■ **TASK INSTRUCTIONS**
Copy out each line of the data below in which "cookies" appears.

*** DATASET ENTRIES ***

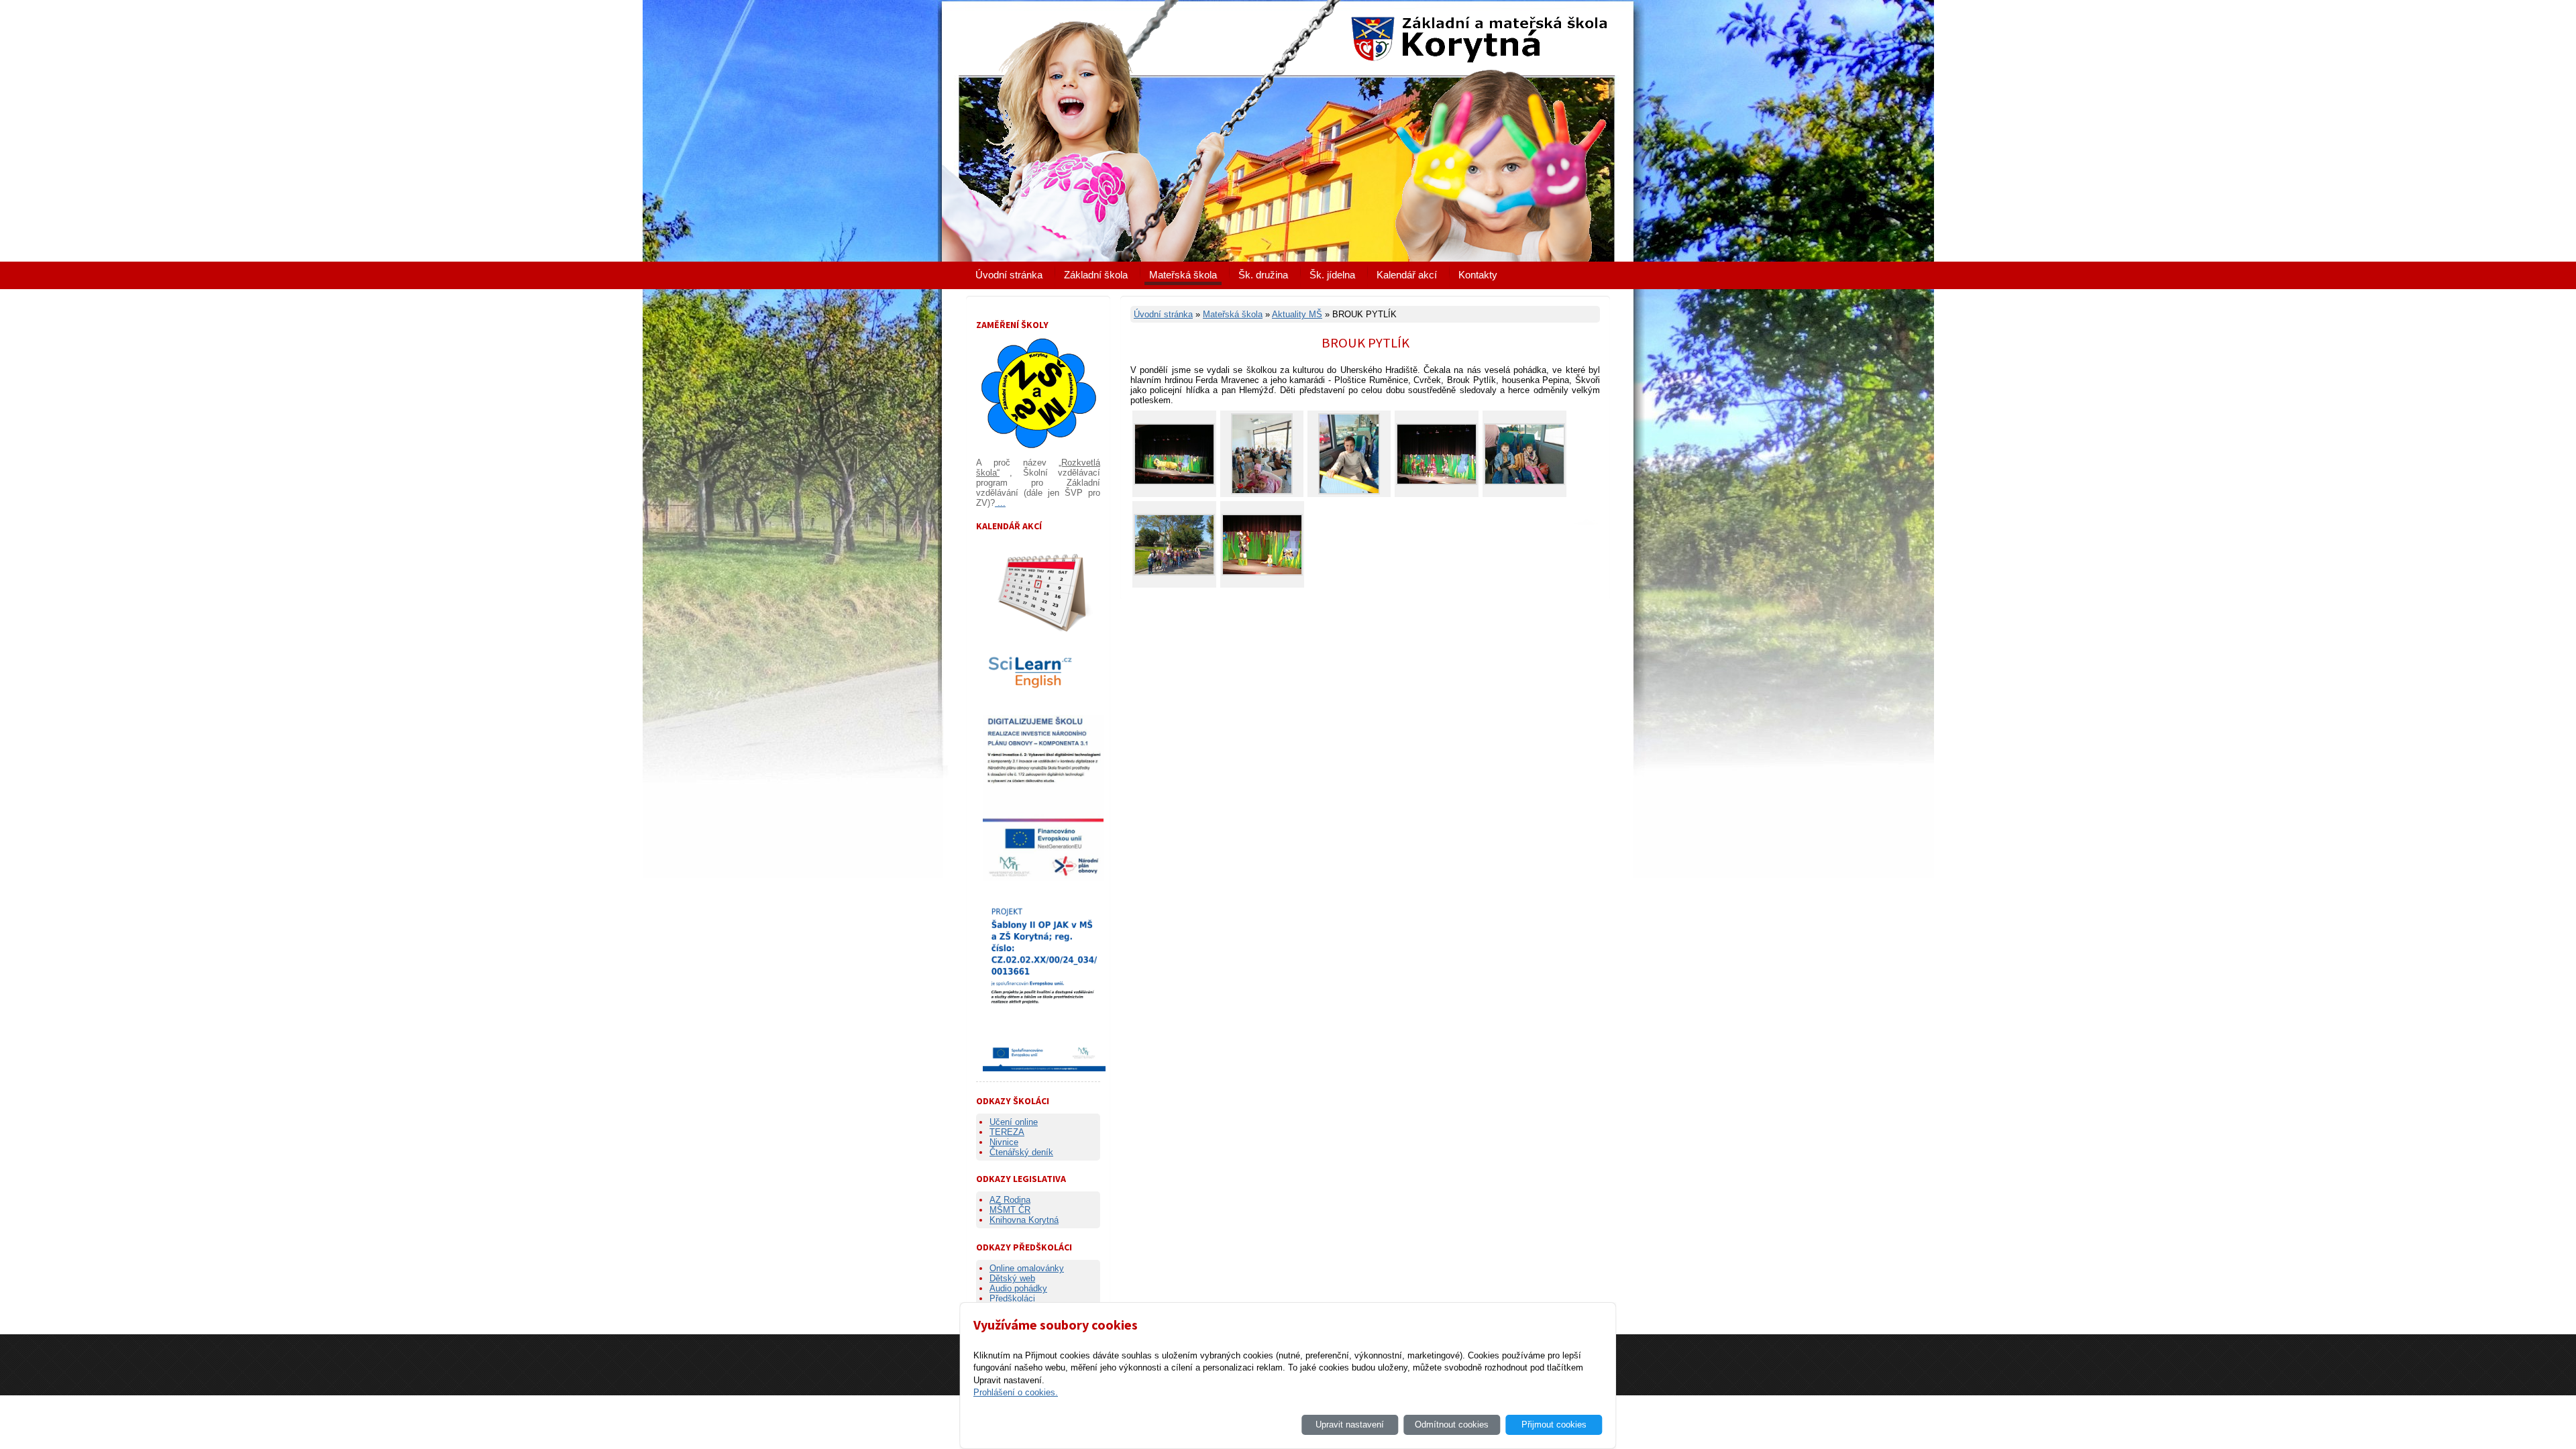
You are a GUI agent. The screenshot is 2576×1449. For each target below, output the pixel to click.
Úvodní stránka (1008, 274)
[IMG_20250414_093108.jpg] (1436, 482)
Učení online (1013, 1122)
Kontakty (1477, 274)
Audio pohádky (1018, 1288)
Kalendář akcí (1407, 274)
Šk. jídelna (1332, 274)
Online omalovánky (1026, 1268)
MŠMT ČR (1009, 1210)
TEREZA (1006, 1132)
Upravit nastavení (1350, 1424)
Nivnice (1003, 1142)
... (1000, 503)
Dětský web (1012, 1278)
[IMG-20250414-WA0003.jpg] (1349, 491)
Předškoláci (1012, 1298)
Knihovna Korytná (1024, 1220)
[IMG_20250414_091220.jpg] (1262, 573)
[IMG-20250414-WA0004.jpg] (1524, 482)
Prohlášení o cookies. (1015, 1392)
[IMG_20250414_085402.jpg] (1174, 482)
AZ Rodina (1009, 1200)
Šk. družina (1263, 274)
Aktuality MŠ (1297, 314)
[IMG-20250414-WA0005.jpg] (1174, 573)
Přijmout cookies (1554, 1424)
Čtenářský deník (1021, 1152)
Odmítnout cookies (1452, 1424)
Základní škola (1096, 274)
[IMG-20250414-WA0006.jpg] (1262, 491)
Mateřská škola (1183, 274)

*** End of DATASET ENTRIES ***

■ **RESPONSE AREA**
Prohlášení o cookies. (1015, 1392)
Přijmout cookies (1554, 1424)
Odmítnout cookies (1452, 1424)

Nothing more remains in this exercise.